Challenge: Collect every line in the data below that contains the word "element". Case matters.

--- Start Records shown ---

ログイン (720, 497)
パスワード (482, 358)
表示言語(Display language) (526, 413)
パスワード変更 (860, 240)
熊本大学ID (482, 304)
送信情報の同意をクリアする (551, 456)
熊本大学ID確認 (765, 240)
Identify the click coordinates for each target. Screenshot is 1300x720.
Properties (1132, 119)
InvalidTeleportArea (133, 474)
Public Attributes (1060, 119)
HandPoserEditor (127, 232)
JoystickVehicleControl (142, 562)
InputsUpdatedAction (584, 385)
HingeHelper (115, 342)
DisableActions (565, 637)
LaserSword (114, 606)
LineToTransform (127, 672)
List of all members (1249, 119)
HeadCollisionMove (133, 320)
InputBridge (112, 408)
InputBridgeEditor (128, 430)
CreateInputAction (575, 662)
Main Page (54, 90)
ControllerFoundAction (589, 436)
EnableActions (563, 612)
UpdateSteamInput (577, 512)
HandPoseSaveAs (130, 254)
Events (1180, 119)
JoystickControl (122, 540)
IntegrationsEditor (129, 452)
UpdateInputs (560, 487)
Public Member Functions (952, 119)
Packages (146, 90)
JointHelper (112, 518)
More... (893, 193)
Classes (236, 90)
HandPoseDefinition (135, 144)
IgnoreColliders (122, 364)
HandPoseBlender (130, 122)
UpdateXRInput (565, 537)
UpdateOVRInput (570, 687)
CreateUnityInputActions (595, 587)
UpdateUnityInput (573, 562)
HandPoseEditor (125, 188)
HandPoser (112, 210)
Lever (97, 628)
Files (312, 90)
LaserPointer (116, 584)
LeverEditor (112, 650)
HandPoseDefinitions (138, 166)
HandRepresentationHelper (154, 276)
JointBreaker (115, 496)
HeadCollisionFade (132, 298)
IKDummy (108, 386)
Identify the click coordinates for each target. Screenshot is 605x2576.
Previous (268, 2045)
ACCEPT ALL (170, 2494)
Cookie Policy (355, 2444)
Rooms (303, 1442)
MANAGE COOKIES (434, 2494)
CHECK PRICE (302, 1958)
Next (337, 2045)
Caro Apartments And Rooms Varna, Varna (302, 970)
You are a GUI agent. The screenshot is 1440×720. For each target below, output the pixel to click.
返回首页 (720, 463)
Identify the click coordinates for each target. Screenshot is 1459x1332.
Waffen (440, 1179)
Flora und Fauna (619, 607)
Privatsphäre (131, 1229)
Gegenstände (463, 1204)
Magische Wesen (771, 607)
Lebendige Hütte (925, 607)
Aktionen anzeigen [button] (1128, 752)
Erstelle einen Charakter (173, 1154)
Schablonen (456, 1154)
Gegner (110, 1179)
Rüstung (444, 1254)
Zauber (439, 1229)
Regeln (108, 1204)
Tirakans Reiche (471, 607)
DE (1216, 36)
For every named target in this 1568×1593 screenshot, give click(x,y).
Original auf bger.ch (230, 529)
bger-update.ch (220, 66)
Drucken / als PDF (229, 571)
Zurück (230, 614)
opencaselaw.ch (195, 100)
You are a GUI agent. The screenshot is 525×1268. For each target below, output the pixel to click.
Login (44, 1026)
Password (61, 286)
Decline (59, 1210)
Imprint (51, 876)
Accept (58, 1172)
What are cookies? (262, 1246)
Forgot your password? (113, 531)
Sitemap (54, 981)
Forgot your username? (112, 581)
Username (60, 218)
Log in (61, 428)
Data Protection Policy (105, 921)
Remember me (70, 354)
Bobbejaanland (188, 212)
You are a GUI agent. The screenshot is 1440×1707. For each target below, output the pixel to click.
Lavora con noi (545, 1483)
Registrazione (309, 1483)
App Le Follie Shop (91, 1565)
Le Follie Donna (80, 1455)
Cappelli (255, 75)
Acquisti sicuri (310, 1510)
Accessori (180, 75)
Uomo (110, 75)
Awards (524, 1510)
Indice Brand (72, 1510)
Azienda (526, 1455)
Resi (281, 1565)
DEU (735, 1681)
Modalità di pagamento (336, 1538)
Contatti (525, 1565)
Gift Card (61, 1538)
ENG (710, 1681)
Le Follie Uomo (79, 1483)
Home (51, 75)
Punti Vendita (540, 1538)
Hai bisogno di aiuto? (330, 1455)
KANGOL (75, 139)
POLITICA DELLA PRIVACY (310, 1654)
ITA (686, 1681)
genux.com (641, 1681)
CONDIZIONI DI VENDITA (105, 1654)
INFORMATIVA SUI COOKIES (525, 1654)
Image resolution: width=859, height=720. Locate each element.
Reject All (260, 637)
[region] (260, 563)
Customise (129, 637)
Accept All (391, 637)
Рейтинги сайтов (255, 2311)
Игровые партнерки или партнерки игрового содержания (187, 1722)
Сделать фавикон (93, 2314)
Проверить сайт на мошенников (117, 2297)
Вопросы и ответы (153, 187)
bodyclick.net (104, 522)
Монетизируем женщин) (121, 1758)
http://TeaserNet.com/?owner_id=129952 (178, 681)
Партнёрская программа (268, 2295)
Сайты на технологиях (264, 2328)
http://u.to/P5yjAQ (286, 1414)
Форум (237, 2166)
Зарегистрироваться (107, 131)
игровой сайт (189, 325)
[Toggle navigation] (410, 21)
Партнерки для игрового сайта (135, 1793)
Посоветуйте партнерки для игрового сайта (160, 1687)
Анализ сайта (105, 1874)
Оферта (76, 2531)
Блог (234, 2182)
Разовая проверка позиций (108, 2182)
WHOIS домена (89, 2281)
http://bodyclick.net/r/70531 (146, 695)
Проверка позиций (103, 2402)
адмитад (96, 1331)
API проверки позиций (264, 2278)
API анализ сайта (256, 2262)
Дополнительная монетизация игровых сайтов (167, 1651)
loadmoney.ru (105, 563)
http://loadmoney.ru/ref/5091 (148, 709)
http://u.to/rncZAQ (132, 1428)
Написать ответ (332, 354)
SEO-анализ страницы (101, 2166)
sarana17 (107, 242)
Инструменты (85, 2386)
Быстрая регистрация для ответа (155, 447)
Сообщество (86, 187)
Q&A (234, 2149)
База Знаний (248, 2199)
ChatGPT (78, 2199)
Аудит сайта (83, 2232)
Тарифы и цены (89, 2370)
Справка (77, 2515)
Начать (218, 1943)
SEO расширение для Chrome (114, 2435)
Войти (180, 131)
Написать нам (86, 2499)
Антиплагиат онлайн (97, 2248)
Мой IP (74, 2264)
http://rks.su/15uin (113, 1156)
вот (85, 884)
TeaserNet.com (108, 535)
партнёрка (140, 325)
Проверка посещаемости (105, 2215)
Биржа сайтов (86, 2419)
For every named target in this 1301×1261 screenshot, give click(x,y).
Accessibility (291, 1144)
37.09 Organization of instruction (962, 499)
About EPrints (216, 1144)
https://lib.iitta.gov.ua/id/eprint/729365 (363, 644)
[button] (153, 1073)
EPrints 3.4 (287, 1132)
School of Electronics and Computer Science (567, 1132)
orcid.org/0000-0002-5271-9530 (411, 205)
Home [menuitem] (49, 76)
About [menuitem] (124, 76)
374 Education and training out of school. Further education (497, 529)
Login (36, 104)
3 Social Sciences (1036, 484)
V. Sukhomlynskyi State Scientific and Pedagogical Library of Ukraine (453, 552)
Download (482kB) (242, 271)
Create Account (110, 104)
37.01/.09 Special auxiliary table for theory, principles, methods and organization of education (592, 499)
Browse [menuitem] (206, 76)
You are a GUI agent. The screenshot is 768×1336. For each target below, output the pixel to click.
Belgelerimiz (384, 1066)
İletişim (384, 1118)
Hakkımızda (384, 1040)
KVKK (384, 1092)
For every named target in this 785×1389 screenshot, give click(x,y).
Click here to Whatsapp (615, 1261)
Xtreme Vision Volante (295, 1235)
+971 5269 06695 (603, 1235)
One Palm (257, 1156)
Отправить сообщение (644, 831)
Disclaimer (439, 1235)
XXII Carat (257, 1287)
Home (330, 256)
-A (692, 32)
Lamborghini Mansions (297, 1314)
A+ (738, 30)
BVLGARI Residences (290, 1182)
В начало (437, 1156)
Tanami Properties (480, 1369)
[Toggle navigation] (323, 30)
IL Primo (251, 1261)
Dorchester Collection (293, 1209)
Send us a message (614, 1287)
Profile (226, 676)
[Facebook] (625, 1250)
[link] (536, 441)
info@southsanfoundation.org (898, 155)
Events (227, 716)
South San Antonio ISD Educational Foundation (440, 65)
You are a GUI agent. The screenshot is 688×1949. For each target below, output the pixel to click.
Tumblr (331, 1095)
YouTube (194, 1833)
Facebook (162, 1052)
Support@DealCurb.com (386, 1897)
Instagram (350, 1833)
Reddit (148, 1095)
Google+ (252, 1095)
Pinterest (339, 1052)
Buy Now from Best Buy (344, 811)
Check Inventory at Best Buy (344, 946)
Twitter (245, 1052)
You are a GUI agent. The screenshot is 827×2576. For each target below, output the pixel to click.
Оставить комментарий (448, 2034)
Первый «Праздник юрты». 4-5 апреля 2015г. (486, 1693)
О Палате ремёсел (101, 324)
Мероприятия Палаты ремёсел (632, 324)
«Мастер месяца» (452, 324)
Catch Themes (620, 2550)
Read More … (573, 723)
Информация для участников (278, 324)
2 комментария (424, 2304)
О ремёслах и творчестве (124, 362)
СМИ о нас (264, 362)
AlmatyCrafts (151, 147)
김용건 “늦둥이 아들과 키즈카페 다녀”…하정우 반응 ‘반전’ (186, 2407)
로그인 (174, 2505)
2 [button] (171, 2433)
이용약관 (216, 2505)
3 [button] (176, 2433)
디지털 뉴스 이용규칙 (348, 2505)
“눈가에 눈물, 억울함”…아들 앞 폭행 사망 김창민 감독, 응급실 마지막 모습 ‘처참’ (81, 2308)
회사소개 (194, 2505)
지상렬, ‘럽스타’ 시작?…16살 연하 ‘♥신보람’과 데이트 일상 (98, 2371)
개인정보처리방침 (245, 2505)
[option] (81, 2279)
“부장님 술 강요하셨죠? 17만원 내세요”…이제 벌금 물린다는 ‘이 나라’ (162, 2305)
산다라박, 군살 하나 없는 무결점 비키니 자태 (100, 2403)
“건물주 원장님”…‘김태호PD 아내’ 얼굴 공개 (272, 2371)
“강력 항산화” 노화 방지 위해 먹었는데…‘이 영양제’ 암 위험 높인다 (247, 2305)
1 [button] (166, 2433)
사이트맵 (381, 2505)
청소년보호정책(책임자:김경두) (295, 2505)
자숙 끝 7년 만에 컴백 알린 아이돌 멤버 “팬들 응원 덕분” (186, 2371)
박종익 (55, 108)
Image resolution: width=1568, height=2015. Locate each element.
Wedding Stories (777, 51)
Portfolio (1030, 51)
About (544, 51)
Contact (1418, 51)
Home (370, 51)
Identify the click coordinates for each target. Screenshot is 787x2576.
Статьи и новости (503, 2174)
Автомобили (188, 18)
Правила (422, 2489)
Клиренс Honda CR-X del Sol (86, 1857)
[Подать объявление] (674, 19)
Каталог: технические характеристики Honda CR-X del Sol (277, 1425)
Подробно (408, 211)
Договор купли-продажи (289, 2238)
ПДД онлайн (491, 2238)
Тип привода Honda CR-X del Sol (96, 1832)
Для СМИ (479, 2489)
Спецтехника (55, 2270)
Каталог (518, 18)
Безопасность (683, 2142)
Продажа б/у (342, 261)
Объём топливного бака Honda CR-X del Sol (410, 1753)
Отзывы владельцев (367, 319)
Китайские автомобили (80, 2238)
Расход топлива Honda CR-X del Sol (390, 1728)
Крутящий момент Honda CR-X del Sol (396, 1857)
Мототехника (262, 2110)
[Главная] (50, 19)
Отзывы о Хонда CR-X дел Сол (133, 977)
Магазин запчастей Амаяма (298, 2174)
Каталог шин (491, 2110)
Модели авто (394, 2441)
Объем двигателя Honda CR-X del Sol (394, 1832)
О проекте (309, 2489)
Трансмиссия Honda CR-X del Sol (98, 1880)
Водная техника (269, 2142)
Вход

--- End Records shown ---

Task output:
Image resolution: width=859, height=720. Locate each element.
Image resolution: width=1568, height=2015. Locate each element.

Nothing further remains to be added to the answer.